Study limitations. This study has several limitations. First, there is no consensus regarding the optimal timing of Treg delivery, which, in clinical trials [
15], ranges from the day of the transplant [
2] to 16 months later [
28]. In our study, CPC transplantation was delayed until 4 weeks after the index infarction to ensure that most of the acute inflammation had waned, and then before proceeding with a two-stage Treg infusion. We cannot exclude, however, that better outcomes might have been yielded by different timing, involving, in particular, a pre-transplantation Treg delivery to create a tolerogenic environment at the time of CPC implantation. Whether a direct intramyocardial delivery of Tregs, instead of a systemic one, would have resulted in better outcomes, cannot be excluded either. A second limitation is that the mouse data collected in this study are not readily translatable to the clinical setting, since patients with chronic heart failure demonstrate a reduction in Treg cell frequency and function [
29,
30]. In practice, however, this hurdle could be overcome by including the phenotype and function of Tregs in the screening of patients considered for CPC transplantation, which is an elective procedure. A third limitation is that we do not have direct evidence that the incremental benefits afforded by the combination of Tregs with CPCs were due to the exogenously supplied Tregs and not to an influx of endogenous (mouse) Tregs triggered by the transplanted CPCs. However, several observations argue against this possibility: (1) the recruitment of Tregs can be facilitated by the factors secreted by the transplanted cells, which is the case for MSCs; however, there is no evidence that CPCs have these immunomodulatory properties.
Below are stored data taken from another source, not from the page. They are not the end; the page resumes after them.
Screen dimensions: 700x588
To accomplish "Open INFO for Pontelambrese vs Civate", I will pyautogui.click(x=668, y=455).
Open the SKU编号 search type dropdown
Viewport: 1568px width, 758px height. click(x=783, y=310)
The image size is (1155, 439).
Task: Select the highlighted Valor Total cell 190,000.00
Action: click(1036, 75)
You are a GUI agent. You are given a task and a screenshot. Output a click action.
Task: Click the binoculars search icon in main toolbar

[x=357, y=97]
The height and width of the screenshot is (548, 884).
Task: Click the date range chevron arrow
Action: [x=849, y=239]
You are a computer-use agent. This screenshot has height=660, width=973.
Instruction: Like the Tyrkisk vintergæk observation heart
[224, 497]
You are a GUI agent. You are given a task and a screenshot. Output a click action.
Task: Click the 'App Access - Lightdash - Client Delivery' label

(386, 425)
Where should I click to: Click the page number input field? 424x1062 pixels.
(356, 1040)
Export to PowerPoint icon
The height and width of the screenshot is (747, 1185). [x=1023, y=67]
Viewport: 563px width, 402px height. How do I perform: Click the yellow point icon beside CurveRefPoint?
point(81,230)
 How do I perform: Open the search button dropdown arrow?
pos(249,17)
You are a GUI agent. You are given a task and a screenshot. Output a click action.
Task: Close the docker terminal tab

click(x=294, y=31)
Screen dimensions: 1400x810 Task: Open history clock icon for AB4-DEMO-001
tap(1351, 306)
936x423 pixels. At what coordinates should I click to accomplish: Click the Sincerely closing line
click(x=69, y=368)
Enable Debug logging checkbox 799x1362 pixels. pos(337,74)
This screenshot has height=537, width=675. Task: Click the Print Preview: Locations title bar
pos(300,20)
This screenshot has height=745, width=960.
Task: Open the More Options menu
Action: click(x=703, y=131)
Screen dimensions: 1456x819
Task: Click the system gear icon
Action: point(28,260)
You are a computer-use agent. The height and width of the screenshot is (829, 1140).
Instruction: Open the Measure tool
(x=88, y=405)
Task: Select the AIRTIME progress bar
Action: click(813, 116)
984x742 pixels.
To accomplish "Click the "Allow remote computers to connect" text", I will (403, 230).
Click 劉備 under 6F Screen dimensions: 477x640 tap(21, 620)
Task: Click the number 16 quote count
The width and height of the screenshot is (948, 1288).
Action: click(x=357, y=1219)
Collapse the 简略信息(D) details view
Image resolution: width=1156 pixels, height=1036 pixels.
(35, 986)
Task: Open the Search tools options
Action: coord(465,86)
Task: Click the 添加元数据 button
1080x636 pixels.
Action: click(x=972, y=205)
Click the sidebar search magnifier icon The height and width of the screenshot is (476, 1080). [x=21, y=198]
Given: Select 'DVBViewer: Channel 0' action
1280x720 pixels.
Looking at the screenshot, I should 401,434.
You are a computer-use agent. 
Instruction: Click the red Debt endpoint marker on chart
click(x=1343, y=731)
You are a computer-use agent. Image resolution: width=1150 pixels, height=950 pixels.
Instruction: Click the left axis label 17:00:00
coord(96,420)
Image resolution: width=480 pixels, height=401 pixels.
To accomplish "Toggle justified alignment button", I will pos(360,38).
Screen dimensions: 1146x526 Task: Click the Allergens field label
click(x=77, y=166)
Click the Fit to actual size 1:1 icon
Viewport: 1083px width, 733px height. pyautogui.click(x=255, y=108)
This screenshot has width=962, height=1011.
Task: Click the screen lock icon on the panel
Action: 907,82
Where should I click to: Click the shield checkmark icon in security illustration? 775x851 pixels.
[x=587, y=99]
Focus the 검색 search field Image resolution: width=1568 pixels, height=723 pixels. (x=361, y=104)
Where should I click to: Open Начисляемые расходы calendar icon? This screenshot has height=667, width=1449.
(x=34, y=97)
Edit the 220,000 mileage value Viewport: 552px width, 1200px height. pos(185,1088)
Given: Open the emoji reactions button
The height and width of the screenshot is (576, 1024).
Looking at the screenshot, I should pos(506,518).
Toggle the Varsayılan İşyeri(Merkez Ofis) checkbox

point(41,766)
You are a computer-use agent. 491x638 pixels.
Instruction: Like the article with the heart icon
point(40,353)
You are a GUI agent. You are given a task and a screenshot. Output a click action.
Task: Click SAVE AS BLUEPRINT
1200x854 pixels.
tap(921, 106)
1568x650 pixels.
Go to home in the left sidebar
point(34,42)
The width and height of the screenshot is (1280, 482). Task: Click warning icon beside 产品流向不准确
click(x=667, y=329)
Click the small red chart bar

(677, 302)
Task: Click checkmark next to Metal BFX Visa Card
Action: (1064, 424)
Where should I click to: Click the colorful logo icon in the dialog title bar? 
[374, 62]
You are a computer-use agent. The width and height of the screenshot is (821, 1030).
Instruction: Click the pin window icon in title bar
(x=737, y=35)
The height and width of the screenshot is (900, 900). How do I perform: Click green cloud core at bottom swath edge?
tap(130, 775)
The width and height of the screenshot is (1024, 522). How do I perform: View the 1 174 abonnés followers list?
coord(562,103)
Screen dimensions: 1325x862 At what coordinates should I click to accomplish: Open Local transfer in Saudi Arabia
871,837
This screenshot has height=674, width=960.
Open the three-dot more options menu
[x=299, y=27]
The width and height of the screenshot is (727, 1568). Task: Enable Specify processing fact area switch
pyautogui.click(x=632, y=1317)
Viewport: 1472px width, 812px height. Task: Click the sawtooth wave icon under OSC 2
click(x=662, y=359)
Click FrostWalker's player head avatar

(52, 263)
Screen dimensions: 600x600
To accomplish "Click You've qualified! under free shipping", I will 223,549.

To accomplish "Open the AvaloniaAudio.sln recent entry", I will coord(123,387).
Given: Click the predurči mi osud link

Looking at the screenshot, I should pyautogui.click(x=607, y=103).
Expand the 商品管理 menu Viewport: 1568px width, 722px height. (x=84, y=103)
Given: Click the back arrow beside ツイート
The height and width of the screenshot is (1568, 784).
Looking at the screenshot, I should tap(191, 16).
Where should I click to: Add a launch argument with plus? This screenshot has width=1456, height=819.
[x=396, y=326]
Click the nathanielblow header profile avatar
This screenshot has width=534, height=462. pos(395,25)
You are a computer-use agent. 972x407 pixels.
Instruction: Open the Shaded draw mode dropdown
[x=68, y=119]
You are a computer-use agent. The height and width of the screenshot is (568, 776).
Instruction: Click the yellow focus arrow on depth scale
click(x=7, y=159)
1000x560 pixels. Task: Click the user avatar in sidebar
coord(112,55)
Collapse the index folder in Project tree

In contrast, CPCs appear to be immunogenic (
Figure 1); (2) another factor that may enhance Treg recruitment is the cytokine profile of the myocardial environment; particularly, IL-10 can promote Treg accumulation, but, in our study, tissue levels of this cytokine did not differ between PBS- and CPC-injected hearts; (3) if CPC had improved cardiac function only by triggering an inflammatory wound-healing response [
31], without any specific benefit related to the injected Tregs, functional data should have been similar in the CPC and CPC + Treg groups, which was not the case; and (4) endogenous Tregs have been shown to only exert modest effects on the post-infarction reparative response [
26]. Finally, one could argue that the data might have been confounded by the xenogeneic setting intrinsic to the injection of h-Tregs in mice. The underlying rationale for using h-Tregs was to simulate the situation of a patient receiving his own Tregs following their pre-injection co-culture with the PBMCs of the donor, hence the use of h-Tregs, since the CPCs were of a human origin. It is, however, unlikely that this configuration clouded the results, in that the functional outcomes were similar in the two groups receiving Tregs, regardless of the origin of these cells.